3 questions about the discharge of contaminated water from Fukushima into the ocean


Since August 24, 2023, the waters of the Fukushima nuclear power plant, destroyed by a tsunami in 2011, have been discharged into the Pacific Ocean.

Since last Thursday, August 24, Japan has started a process of discharging wastewater from the Fukushima nuclear power plant into the ocean. This, twelve years after the disaster due to a tsunami, which had reached the plant, located on the Japanese coast. With the cooling pools out of service, this had led to a malfunction: the melting of the cores of three reactors. Since the disaster, the plant has of course been out of service, and dismantling will take decades. Fukushima’s contaminated water, now discharged into the Pacific Ocean, comes from a multitude of sources:

  • The water used to cool the plant’s reactors;
  • The rainwater flowing there;
  • Local groundwater.

Why this rejection?

In total, the water from Fukushima, collected regularly in steel containers, weighs more than 1.3 million tonnes – or 540 Olympic swimming pools. Japan argues that it has become impossible to store so many barrels, and that there is simply no more space. This decision was made and made public in 2021.

In concrete terms, out of all the 1.3 million tons of water stored, 500,000 tons per day are gradually discharged into the ocean through a one-kilometre-long pipeline.

Experts at the site of Unit 3 of the Fukushima power plant in 2013, two years after the disaster. // Source: Greg Webb / IAEA

What are the arguments of Japan and TEPCO?

To reassure, Japan and the company managing the plant have provided a certain number of elements according to which the levels of radioactivity would not be harmful.

Thus, on Sunday August 27, the Japanese Minister for the Environment affirmed that the water discharged into the ocean did not emit, or no longer emit, radioactivity. The water has actually been filtered — or more precisely diluted — to remove most of the radioactive elements. Thus, elements such as strontium or cesium could be eliminated.

However, some tritium remains: it is very difficult to filter it, because it is, by nature, attached to water. In high doses it is extremely dangerous, but not in very small doses. According to the company that runs the plant, TEPCO, the levels of radioactivity have fallen to 1,500 Bq/L (becquerels per litre). By way of comparison, the World Health Organization has set a “guide value” of 10,000 Bq/L for tritium in drinking water. In Europe, and therefore also in France, the threshold is 100 Bq/L.

To reassure fishermen, the national fisheries agency in Japan has indicated that fish living in waters near Fukushima have not been contaminated with tritium. However, these elements are far from unanimous. The dangerousness of the strategy is highlighted by several countries and organizations.

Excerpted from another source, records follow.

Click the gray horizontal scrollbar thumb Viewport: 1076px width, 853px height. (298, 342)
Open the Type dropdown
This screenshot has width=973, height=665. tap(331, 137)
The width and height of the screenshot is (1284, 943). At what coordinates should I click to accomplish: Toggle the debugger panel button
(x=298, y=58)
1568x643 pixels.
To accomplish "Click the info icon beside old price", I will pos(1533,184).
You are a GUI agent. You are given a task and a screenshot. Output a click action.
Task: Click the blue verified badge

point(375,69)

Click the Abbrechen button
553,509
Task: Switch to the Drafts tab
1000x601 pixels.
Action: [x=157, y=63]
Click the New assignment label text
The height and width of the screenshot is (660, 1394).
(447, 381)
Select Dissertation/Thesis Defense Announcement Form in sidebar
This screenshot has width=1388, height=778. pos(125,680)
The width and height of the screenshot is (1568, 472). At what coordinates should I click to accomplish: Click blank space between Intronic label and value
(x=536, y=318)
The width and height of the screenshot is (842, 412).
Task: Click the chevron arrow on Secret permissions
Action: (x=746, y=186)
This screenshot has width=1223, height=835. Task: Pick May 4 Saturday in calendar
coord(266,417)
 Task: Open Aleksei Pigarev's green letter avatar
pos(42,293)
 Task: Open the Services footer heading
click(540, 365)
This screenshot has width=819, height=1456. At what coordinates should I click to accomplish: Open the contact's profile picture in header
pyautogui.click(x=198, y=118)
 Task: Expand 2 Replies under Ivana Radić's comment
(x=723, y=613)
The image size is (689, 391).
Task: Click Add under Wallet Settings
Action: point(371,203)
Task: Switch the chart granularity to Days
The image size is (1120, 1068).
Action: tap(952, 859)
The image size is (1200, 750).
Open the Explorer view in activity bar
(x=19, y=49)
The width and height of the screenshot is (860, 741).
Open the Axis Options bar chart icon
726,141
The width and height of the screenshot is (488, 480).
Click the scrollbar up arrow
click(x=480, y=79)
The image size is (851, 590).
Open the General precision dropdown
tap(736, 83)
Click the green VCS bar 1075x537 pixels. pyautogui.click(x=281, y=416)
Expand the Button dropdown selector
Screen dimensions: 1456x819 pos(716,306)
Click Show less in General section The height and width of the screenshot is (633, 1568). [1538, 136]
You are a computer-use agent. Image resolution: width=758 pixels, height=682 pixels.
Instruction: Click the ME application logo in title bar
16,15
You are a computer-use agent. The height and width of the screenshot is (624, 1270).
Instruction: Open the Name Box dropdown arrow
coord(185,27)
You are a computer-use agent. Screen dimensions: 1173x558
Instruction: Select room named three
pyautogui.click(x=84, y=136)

Is this decision unanimous?

Admittedly, the International Atomic Energy Agency (IAEA) did not oppose it. According to their report on the subject, the conclusions of which were made public in the summer of 2023, the rejections remain ” compliant to safety standards and evoke a “ negligible radiological impact on people and the environment.

However, there are disagreements on this strategy chosen by Japan. Greenpeace, for example, has firmly “condemned” this decision since 2021. The organization mentions in particular the presence of dangerous radioactive elements, which would pass through the filters, because they are more difficult to detect. And not just tritium, on which all the focus has been focused: “ Scientists have warned that the radiological risks from the releases have not been fully assessed and the biological impacts of tritium, carbon-14, strontium-90 and iodine-129, which will be released in the releases, have been ignored. . »

The organization is referring here to the National Association of Marine Laboratories, which brings together scientists from the marine world, and which has spoken out against the project. ” We urge the Japanese government not to proceed with its precedent-setting plan to discharge radioactively contaminated water into the Pacific Ocean, and to work with the entire scientific community to find other solutions protect marine life, human health and the communities that depend on ecologically, economically and culturally valuable marine resources. What’s more, Greenpeace believes that Japan and TEPCO have not conducted a full environmental impact study.

Neighboring countries have also expressed concern, and even taken action. China, for example, has banned seafood imports from Japan.

The Pacific Islands Forum, which brings together the independent countries of Oceania, with New Caledonia and French Polynesia, alerted at the start of the year. Secretary-General Henry Puna published an op-ed in The Guardian in January 2023: “ Given our experience with nuclear contamination, it is simply inconceivable to proceed with ocean dumping plans. “, he estimated.

In Korea, there were also demonstrations – several thousand people gathered in the streets of Seoul, in particular, to demand that the Korean government take action against this Japanese strategy.